The mean time to vitiligo occurrence in the present study was approximately 5 months after the start of nivolumab treatment. This result indicates that we cannot regard the occurrence of vitiligo as an early marker of good clinical response, because the first radiological tumor assessment is usually performed earlier than 5 months after the start of nivolumab treatment. However, vitiligo occurrence within approximately 5 months in the present study was significantly correlated with favorable clinical response, which may be a prognostic factor of good tumor response to nivolumab. While recent studies have reported that the median time to onset of vitiligo after the start of nivolumab and pembrolizumab is 1.3 and 4.2 months, respectively,16, 17 an earlier mean time to vitiligo occurrence may reflect a synergistic effect of a peptide vaccine in combination with nivolumab in this study.16
The present study also showed the significant improvement in progression‐free and overall survival associated with vitiligo, although the 20‐week landmark analysis did not show a significant survival benefit in patients who developed vitiligo. Similar data are seen in pembrolizumab studies, demonstrating that overall survival in patients presenting with vitiligo during the first 12, 16 and 20 weeks was not significantly improved (P = 0.35, 0.17 and 0.17, respectively).17 In contrast, conflicting results are seen in the study of nivolumab, showing that vitiligo significantly enhances the survival benefit at 20‐week landmark analysis (P = 0.028).16 Thus, vitiligo occurrence during PD‐1 antibody treatment appears to represent a time‐dependent factor. When the correlation between the occurrence of vitiligo and survival is evaluated in melanoma patients, a guarantee‐time bias must be taken into account,30 because patients who developed vitiligo received treatment and lived long enough to present with vitiligo. To address this potential limitation, we performed a 20‐week landmark analysis, which excludes patients who died before that point, thus reducing sample size and power. After controlling for guarantee‐time bias in the landmark analysis, the correlation between the appearance of vitiligo and overall survival did not reach statistical significance. This exclusion is also considered to produce “exclusion bias” if the patient's survival and prognosis truly depends on the occurrence or absence of vitiligo during nivolumab treatment. Therefore, the patients without vitiligo occurrence may reflect scant immunoreactivity of nivolumab against the tumor cells that may lead to early death. Other limitations include that the sample size for this study was small and the follow‐up period was short.

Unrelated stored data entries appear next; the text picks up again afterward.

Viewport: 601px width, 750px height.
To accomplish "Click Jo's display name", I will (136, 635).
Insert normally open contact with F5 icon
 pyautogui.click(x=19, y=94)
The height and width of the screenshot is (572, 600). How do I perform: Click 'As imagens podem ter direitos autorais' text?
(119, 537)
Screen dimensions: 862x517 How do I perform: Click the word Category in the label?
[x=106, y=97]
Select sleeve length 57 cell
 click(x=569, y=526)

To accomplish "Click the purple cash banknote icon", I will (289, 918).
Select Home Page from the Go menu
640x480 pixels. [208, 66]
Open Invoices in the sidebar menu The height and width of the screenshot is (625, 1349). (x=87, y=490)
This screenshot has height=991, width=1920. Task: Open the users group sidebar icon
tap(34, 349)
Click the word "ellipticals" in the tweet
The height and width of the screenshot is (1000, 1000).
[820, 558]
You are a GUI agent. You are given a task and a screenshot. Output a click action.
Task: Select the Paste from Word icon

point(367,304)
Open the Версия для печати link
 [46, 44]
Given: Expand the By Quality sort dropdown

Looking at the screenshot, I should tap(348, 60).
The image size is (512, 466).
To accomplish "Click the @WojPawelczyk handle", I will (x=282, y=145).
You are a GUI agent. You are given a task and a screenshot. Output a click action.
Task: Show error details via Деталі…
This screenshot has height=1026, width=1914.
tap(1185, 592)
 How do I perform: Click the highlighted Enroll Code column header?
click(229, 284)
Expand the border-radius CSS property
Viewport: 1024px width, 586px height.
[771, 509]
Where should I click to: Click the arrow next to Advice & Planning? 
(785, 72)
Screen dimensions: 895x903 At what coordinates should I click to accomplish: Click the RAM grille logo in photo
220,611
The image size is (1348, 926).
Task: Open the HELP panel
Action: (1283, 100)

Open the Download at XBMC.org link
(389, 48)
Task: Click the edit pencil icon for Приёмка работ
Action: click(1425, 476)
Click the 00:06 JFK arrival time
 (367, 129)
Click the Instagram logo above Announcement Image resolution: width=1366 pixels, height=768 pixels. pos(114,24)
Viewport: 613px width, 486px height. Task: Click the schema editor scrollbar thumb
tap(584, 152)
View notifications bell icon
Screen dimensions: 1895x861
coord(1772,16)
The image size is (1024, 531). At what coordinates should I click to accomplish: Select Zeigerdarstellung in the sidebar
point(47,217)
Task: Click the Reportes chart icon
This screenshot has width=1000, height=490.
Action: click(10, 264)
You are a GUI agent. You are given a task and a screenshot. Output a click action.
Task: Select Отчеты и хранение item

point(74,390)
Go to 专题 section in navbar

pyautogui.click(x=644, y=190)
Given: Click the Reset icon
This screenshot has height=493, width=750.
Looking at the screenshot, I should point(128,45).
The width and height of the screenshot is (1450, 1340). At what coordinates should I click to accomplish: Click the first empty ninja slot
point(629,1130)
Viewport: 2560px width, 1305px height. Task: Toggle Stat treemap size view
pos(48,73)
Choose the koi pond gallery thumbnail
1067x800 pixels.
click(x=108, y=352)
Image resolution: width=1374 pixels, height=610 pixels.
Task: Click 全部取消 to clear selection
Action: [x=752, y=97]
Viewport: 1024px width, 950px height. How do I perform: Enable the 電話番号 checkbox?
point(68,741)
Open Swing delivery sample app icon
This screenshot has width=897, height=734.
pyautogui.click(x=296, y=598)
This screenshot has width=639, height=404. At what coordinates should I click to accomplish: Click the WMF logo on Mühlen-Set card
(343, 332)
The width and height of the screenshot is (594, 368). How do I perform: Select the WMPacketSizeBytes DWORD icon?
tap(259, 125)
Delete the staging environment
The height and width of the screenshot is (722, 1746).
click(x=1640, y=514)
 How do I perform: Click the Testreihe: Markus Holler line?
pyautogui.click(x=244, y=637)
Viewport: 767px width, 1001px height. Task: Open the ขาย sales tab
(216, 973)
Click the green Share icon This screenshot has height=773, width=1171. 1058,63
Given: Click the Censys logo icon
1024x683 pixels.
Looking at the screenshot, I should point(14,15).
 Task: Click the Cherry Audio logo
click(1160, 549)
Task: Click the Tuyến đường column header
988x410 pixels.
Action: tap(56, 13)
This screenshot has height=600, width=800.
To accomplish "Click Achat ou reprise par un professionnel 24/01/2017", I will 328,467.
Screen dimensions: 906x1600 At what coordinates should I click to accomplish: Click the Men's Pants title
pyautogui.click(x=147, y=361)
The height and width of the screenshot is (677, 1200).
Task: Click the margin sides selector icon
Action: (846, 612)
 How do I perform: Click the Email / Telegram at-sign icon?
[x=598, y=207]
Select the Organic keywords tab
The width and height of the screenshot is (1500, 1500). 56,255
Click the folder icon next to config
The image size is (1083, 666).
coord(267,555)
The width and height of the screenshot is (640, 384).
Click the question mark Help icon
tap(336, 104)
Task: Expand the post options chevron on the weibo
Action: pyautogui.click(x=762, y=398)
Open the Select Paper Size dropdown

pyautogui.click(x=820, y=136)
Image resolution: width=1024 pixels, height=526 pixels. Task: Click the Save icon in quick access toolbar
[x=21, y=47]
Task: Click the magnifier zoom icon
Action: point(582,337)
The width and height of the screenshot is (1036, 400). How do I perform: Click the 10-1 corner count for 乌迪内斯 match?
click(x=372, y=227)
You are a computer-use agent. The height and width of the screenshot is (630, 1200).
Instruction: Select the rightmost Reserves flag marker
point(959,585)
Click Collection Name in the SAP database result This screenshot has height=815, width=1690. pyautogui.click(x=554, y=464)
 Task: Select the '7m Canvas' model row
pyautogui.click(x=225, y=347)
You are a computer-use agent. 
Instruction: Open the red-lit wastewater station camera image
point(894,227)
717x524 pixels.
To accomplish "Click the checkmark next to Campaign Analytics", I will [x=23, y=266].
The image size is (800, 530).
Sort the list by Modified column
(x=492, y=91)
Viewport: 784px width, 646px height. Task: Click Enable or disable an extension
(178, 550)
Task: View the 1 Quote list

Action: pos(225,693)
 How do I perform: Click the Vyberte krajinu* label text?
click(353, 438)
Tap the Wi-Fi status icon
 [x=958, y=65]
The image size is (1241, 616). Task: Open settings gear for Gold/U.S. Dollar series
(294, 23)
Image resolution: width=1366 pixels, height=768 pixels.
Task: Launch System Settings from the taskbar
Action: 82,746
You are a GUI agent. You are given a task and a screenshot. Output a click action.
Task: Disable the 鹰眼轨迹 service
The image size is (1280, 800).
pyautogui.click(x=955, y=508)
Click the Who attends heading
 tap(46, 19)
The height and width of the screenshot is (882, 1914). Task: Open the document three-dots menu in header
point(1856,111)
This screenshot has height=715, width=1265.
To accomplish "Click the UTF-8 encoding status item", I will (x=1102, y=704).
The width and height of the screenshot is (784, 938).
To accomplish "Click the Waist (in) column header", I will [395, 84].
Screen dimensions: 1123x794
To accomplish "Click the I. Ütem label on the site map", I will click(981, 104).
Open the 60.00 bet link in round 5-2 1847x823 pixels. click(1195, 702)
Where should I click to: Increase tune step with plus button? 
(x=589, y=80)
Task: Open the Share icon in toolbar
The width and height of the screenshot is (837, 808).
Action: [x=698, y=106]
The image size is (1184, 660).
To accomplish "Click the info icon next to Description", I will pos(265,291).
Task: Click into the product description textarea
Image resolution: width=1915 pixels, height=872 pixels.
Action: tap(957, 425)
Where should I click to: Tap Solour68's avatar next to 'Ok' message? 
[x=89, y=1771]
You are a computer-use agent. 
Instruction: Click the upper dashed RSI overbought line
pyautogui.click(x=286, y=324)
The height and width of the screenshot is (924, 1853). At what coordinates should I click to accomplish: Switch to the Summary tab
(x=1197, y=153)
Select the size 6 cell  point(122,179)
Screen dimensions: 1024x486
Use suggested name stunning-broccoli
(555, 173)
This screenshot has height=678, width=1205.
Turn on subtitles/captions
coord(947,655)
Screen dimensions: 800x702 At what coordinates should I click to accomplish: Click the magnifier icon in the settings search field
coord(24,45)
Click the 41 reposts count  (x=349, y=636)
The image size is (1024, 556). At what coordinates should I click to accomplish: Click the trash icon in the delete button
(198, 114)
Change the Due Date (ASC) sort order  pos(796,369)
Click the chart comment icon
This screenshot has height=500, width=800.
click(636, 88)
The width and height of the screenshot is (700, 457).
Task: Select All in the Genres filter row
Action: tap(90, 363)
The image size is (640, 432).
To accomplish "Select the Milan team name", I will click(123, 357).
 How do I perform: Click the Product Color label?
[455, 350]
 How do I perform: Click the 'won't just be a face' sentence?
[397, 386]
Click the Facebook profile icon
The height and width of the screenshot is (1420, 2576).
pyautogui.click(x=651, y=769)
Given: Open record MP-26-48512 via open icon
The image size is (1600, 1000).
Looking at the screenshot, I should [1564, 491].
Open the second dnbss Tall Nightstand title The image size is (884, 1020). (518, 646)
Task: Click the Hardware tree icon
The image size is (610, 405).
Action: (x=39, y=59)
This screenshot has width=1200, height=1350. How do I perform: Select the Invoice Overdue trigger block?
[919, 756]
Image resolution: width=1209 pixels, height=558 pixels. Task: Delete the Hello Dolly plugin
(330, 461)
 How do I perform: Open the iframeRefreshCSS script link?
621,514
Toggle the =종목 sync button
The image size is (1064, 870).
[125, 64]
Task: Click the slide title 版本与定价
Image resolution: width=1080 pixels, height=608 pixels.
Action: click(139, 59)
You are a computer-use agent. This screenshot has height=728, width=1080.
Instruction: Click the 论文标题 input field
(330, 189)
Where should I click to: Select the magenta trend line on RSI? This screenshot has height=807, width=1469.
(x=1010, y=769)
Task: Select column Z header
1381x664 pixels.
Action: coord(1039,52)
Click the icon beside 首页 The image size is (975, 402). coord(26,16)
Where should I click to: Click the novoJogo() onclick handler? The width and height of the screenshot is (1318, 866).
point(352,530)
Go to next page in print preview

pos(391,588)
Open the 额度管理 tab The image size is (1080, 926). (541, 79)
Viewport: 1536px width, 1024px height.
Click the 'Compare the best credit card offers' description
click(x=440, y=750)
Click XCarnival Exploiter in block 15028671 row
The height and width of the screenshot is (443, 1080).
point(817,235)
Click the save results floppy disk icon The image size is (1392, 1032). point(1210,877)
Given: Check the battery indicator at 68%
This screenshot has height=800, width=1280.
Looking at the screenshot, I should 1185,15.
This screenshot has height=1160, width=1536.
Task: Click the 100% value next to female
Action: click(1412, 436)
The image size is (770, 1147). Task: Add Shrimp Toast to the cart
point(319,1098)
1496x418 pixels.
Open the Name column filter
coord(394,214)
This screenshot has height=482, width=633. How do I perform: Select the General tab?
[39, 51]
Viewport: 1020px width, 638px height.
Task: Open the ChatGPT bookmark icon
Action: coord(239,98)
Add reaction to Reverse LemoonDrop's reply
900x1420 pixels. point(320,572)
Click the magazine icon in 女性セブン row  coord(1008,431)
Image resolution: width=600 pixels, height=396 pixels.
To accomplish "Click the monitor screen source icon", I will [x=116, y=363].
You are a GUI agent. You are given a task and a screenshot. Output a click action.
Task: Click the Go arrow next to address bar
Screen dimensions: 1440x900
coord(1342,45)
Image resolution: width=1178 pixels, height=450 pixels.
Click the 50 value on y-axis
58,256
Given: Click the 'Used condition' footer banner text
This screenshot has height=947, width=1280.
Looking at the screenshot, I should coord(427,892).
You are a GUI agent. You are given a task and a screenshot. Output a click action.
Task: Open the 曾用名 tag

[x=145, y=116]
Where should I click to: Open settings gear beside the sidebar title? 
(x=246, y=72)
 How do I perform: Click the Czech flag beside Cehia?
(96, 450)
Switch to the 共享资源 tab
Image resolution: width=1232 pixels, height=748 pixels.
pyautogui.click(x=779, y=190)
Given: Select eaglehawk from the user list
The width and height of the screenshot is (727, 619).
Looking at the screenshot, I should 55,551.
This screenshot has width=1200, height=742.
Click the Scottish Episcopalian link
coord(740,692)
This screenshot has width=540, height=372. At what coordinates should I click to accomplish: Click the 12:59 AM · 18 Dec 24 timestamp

In conclusion, the present study suggests that vitiligo occurrence may be associated with clinical response and survival in melanoma patients treated with nivolumab. Owing to the limitations described above, a large randomized prospective study with long‐term follow up is needed to clarify the mechanisms and relationship of nivolumab‐associated vitiligo and tumor response.
Acknowledgments
This work was partly supported by the National Cancer Center Research and Development Fund (26‐A‐4).
Conflict of Interest
Y. N. is on a scientific advisory board for Chugai Pharmaceutical Company. Y. F. is on scientific advisory boards for Ono and Chugai Pharmaceutical Companies.